• [Problem description] Once the line with "Task: Open Find out about call charges" is found in the entries below, print it and each following line exactly, stopping after the line with "Task: Click Trocar esse voo for 27/08 flight"; print nothing else.

• [Data excerpts]
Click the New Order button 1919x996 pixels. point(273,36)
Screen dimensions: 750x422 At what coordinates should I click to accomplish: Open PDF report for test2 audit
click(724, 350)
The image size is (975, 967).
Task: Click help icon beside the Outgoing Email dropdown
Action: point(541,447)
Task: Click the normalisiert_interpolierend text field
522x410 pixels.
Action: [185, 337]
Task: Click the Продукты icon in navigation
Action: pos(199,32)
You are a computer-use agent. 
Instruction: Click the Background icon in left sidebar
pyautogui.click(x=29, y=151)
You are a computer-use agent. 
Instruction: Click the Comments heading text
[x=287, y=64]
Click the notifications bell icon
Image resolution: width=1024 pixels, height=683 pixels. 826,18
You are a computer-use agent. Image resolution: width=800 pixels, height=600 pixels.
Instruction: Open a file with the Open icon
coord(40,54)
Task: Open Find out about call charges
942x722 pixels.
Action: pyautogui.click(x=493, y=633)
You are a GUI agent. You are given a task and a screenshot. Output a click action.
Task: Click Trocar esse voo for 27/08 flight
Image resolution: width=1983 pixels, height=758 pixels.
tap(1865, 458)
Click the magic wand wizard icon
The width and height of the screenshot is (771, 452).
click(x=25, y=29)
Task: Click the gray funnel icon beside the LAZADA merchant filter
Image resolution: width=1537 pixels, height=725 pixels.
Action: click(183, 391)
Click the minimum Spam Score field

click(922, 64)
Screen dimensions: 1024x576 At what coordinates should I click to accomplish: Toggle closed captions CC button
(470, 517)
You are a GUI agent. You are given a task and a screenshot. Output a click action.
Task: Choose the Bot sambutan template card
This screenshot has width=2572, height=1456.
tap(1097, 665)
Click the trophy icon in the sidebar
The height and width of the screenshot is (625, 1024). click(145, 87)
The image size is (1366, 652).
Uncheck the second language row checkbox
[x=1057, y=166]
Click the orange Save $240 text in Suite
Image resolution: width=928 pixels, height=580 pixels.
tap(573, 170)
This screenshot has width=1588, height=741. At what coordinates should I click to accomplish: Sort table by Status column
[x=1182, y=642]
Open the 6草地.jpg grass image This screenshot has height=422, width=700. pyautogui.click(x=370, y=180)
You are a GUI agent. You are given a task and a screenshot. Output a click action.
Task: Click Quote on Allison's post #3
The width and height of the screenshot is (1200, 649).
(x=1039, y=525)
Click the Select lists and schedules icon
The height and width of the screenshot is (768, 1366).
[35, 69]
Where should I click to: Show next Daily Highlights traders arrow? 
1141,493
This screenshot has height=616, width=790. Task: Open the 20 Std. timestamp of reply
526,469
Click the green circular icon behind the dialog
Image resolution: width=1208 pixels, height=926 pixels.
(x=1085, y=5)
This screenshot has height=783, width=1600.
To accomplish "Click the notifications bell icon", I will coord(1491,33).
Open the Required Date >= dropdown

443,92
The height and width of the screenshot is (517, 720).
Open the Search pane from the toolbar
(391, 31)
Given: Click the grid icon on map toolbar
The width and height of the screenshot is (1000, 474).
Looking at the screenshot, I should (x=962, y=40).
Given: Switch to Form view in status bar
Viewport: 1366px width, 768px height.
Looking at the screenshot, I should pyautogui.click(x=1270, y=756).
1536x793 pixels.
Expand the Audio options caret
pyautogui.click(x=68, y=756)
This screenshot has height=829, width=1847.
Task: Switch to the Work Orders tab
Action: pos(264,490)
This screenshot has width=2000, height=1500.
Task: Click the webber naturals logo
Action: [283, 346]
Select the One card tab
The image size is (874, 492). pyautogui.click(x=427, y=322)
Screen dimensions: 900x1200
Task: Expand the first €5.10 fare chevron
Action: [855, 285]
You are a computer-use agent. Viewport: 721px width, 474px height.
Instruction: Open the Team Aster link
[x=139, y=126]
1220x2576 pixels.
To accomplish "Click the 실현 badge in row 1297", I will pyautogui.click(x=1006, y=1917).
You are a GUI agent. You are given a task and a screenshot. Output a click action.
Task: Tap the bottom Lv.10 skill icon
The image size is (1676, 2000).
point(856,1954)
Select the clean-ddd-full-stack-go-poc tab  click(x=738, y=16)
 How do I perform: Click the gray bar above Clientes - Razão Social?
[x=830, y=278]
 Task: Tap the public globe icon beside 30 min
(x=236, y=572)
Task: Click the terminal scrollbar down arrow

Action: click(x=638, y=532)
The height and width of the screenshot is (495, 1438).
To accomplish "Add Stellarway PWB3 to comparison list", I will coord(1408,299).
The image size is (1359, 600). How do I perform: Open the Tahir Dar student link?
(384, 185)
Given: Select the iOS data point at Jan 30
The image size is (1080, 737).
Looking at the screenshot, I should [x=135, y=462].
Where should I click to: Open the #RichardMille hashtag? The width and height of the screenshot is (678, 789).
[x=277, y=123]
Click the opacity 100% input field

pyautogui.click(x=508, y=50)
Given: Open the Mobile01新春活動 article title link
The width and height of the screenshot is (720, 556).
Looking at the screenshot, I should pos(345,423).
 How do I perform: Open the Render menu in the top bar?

• [Answer section]
Task: Open Find out about call charges
942x722 pixels.
Action: pyautogui.click(x=493, y=633)
You are a GUI agent. You are given a task and a screenshot. Output a click action.
Task: Click Trocar esse voo for 27/08 flight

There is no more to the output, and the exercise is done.